— Collected data —
====

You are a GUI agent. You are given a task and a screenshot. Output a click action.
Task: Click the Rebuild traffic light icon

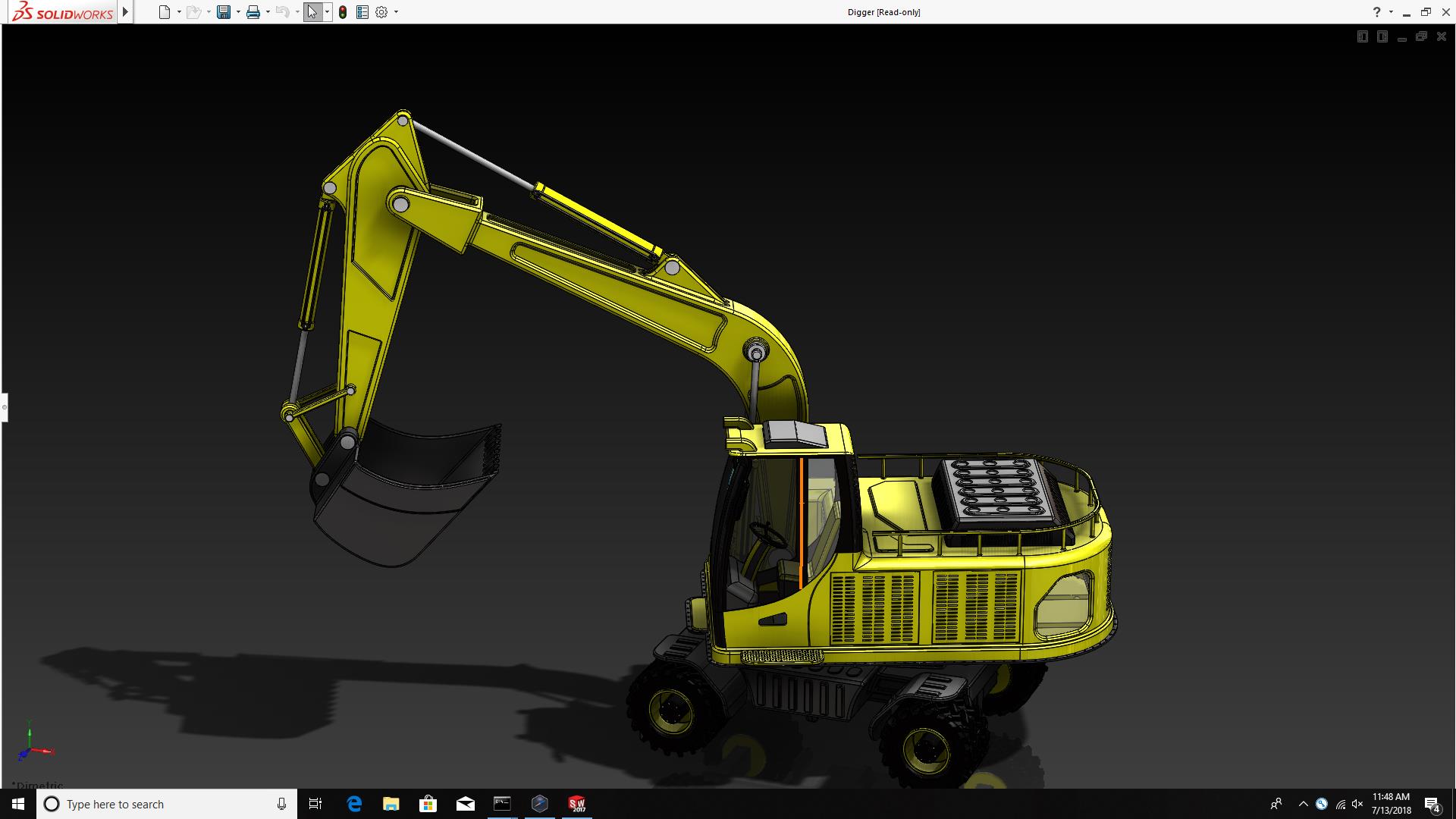[343, 12]
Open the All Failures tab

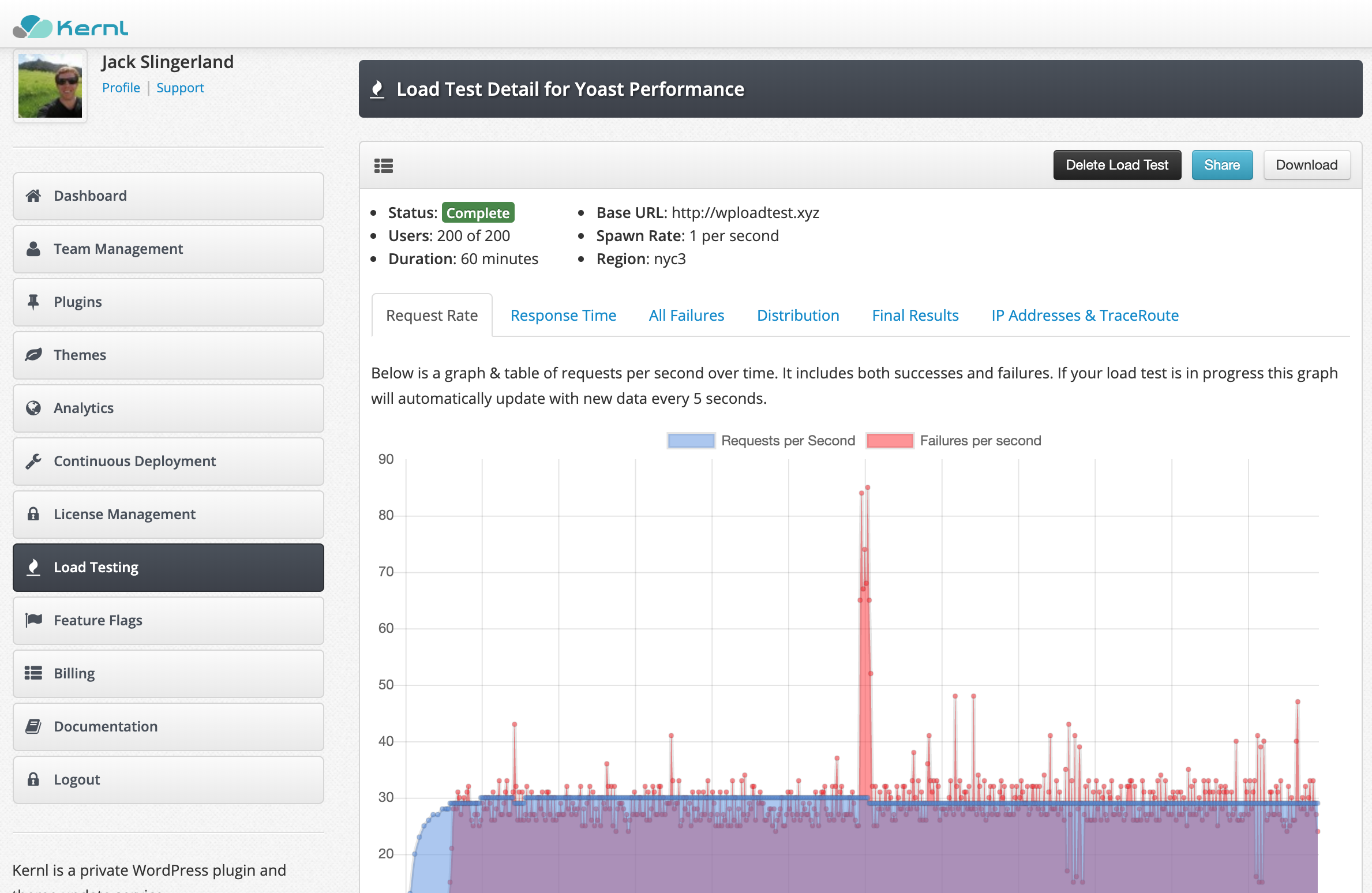(686, 316)
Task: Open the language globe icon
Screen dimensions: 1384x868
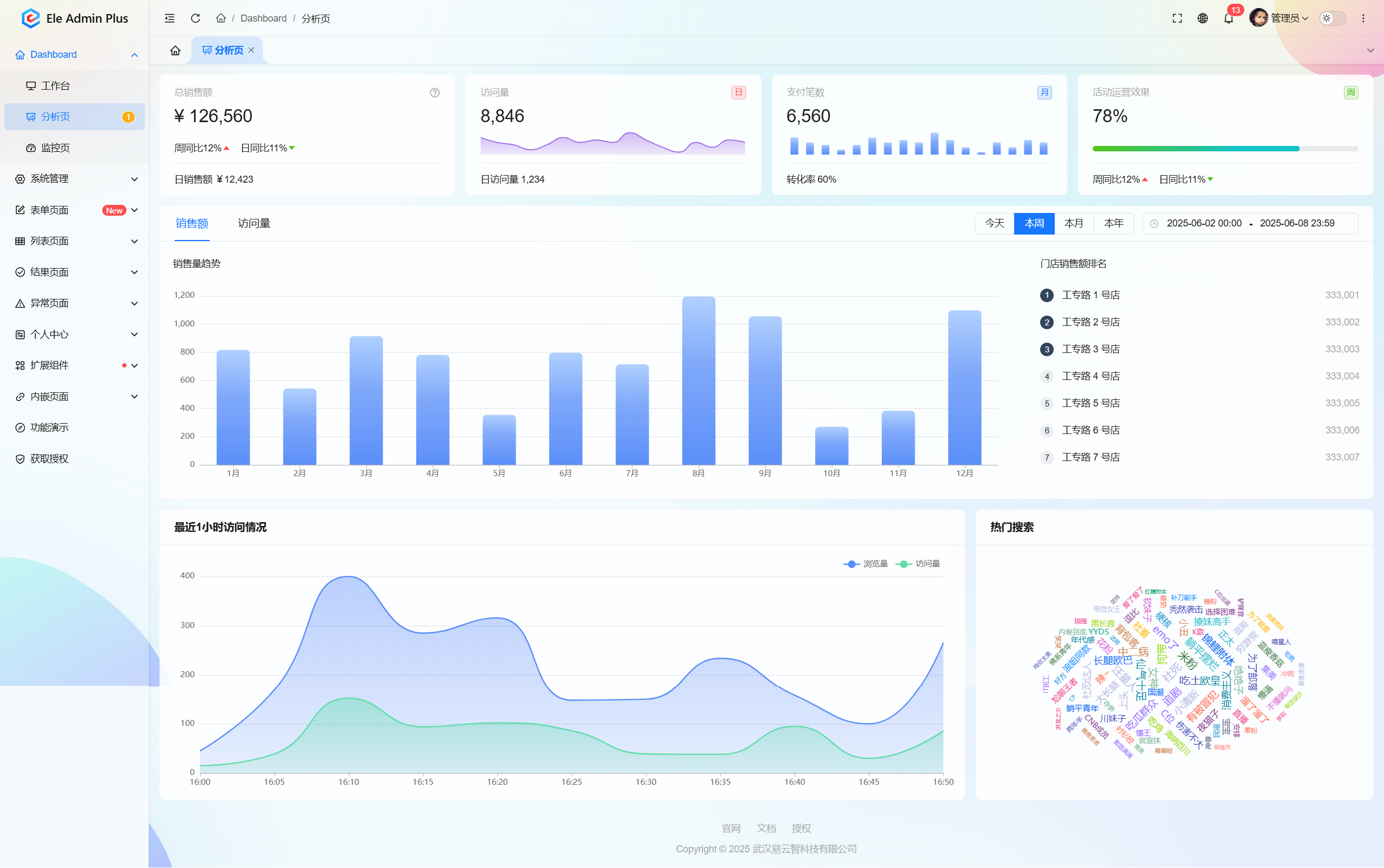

====

— WHAT YOU ARE ASKED TO DO —
Copy all of the records verbatim, omitting the pictures.

— EXERCISE RESPONSE —
You are a GUI agent. You are given a task and a screenshot. Output a click action.
Task: Click the Rebuild traffic light icon

[343, 12]
Open the All Failures tab

(686, 316)
Task: Open the language globe icon
Screen dimensions: 1384x868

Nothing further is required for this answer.